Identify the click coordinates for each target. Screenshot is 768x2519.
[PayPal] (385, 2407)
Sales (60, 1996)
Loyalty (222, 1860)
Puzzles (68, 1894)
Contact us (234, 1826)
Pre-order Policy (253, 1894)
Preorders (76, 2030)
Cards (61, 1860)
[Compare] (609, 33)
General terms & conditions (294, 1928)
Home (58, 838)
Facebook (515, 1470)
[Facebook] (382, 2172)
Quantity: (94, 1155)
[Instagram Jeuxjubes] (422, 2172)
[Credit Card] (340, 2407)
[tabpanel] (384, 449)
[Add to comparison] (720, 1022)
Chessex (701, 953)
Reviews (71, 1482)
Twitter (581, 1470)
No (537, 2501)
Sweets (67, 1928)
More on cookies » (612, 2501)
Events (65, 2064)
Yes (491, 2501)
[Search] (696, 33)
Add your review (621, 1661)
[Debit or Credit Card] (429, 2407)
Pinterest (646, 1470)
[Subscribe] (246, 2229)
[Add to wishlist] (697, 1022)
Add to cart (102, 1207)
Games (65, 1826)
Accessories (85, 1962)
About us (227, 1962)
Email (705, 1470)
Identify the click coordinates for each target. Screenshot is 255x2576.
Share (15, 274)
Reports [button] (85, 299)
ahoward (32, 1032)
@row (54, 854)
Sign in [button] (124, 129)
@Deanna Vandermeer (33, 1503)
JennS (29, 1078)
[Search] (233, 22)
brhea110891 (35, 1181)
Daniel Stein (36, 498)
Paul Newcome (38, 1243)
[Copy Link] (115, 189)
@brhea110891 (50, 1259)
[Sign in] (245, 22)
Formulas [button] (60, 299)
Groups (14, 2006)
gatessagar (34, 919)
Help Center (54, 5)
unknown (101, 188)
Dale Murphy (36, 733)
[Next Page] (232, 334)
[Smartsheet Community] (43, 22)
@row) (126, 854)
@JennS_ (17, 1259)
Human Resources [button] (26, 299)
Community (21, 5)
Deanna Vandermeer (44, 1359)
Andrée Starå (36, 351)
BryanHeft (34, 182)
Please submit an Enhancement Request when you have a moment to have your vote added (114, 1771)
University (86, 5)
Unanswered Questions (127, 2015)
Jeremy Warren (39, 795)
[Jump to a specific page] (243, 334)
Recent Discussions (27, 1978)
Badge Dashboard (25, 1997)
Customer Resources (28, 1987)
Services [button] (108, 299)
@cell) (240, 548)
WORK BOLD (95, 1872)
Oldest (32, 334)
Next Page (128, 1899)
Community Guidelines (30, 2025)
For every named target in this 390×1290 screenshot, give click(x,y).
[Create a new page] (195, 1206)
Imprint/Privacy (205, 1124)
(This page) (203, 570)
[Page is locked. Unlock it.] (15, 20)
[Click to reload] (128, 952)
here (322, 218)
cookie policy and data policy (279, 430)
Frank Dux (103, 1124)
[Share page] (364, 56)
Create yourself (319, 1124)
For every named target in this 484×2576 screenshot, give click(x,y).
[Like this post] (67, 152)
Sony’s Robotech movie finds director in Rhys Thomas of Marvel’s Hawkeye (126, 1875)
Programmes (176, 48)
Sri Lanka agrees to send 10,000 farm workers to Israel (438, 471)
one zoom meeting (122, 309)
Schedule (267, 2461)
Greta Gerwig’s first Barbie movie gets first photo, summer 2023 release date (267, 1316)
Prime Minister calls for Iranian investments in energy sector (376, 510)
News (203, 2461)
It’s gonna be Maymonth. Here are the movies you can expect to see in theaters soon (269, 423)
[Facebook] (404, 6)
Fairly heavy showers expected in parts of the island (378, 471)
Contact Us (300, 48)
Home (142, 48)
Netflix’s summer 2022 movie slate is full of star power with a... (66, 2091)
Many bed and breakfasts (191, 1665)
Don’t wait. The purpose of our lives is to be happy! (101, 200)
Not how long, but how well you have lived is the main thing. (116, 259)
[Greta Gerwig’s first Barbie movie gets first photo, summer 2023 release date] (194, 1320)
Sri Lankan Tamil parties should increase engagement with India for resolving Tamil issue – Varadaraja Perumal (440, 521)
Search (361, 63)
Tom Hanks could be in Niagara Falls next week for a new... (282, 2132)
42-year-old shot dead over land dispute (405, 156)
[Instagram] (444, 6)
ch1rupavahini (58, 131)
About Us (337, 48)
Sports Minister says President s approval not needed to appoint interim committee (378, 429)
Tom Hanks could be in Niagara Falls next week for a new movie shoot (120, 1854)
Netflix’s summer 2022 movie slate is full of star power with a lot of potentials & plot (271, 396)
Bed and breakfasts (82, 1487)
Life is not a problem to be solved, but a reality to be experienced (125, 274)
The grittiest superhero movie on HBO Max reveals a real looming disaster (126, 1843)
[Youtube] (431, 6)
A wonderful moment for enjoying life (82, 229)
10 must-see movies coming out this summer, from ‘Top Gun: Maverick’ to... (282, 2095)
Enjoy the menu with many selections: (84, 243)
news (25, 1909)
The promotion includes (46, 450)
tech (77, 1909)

# # # # #

What this task involves: Retype the records above without changing a single word.

The completed task:
Identify the click coordinates for each target. Screenshot is 768x2519.
[PayPal] (385, 2407)
Sales (60, 1996)
Loyalty (222, 1860)
Puzzles (68, 1894)
Contact us (234, 1826)
Pre-order Policy (253, 1894)
Preorders (76, 2030)
Cards (61, 1860)
[Compare] (609, 33)
General terms & conditions (294, 1928)
Home (58, 838)
Facebook (515, 1470)
[Facebook] (382, 2172)
Quantity: (94, 1155)
[Instagram Jeuxjubes] (422, 2172)
[Credit Card] (340, 2407)
[tabpanel] (384, 449)
[Add to comparison] (720, 1022)
Chessex (701, 953)
Reviews (71, 1482)
Twitter (581, 1470)
No (537, 2501)
Sweets (67, 1928)
More on cookies » (612, 2501)
Events (65, 2064)
Yes (491, 2501)
[Search] (696, 33)
Add your review (621, 1661)
[Debit or Credit Card] (429, 2407)
Pinterest (646, 1470)
[Subscribe] (246, 2229)
[Add to wishlist] (697, 1022)
Add to cart (102, 1207)
Games (65, 1826)
Accessories (85, 1962)
About us (227, 1962)
Email (705, 1470)
Identify the click coordinates for each target. Screenshot is 255x2576.
Share (15, 274)
Reports [button] (85, 299)
ahoward (32, 1032)
@row (54, 854)
Sign in [button] (124, 129)
@Deanna Vandermeer (33, 1503)
JennS (29, 1078)
[Search] (233, 22)
brhea110891 (35, 1181)
Daniel Stein (36, 498)
Paul Newcome (38, 1243)
[Copy Link] (115, 189)
@brhea110891 (50, 1259)
[Sign in] (245, 22)
Formulas [button] (60, 299)
Groups (14, 2006)
gatessagar (34, 919)
Help Center (54, 5)
unknown (101, 188)
Dale Murphy (36, 733)
[Next Page] (232, 334)
[Smartsheet Community] (43, 22)
@row) (126, 854)
@JennS_ (17, 1259)
Human Resources [button] (26, 299)
Community (21, 5)
Deanna Vandermeer (44, 1359)
Andrée Starå (36, 351)
BryanHeft (34, 182)
Please submit an Enhancement Request when you have a moment to have your vote added (114, 1771)
University (86, 5)
Unanswered Questions (127, 2015)
Jeremy Warren (39, 795)
[Jump to a specific page] (243, 334)
Recent Discussions (27, 1978)
Badge Dashboard (25, 1997)
Customer Resources (28, 1987)
Services [button] (108, 299)
@cell) (240, 548)
WORK BOLD (95, 1872)
Oldest (32, 334)
Next Page (128, 1899)
Community Guidelines (30, 2025)
For every named target in this 390×1290 screenshot, give click(x,y).
[Create a new page] (195, 1206)
Imprint/Privacy (205, 1124)
(This page) (203, 570)
[Page is locked. Unlock it.] (15, 20)
[Click to reload] (128, 952)
here (322, 218)
cookie policy and data policy (279, 430)
Frank Dux (103, 1124)
[Share page] (364, 56)
Create yourself (319, 1124)
For every named target in this 484×2576 screenshot, give click(x,y).
[Like this post] (67, 152)
Sony’s Robotech movie finds director in Rhys Thomas of Marvel’s Hawkeye (126, 1875)
Programmes (176, 48)
Sri Lanka agrees to send 10,000 farm workers to Israel (438, 471)
one zoom meeting (122, 309)
Schedule (267, 2461)
Greta Gerwig’s first Barbie movie gets first photo, summer 2023 release date (267, 1316)
Prime Minister calls for Iranian investments in energy sector (376, 510)
News (203, 2461)
It’s gonna be Maymonth. Here are the movies you can expect to see in theaters soon (269, 423)
[Facebook] (404, 6)
Fairly heavy showers expected in parts of the island (378, 471)
Contact Us (300, 48)
Home (142, 48)
Netflix’s summer 2022 movie slate is full of star power with a... (66, 2091)
Many bed and breakfasts (191, 1665)
Don’t wait. The purpose of our lives is to be happy! (101, 200)
Not how long, but how well you have lived is the main thing. (116, 259)
[Greta Gerwig’s first Barbie movie gets first photo, summer 2023 release date] (194, 1320)
Sri Lankan Tamil parties should increase engagement with India for resolving Tamil issue – Varadaraja Perumal (440, 521)
Search (361, 63)
Tom Hanks could be in Niagara Falls next week for a new... (282, 2132)
42-year-old shot dead over land dispute (405, 156)
[Instagram] (444, 6)
ch1rupavahini (58, 131)
About Us (337, 48)
Sports Minister says President s approval not needed to appoint interim committee (378, 429)
Tom Hanks could be in Niagara Falls next week for a new movie shoot (120, 1854)
Netflix’s summer 2022 movie slate is full of star power with a lot of potentials & plot (271, 396)
Bed and breakfasts (82, 1487)
Life is not a problem to be solved, but a reality to be experienced (125, 274)
The grittiest superhero movie on HBO Max reveals a real looming disaster (126, 1843)
[Youtube] (431, 6)
A wonderful moment for enjoying life (82, 229)
10 must-see movies coming out this summer, from ‘Top Gun: Maverick’ to... (282, 2095)
Enjoy the menu with many selections: (84, 243)
news (25, 1909)
The promotion includes (46, 450)
tech (77, 1909)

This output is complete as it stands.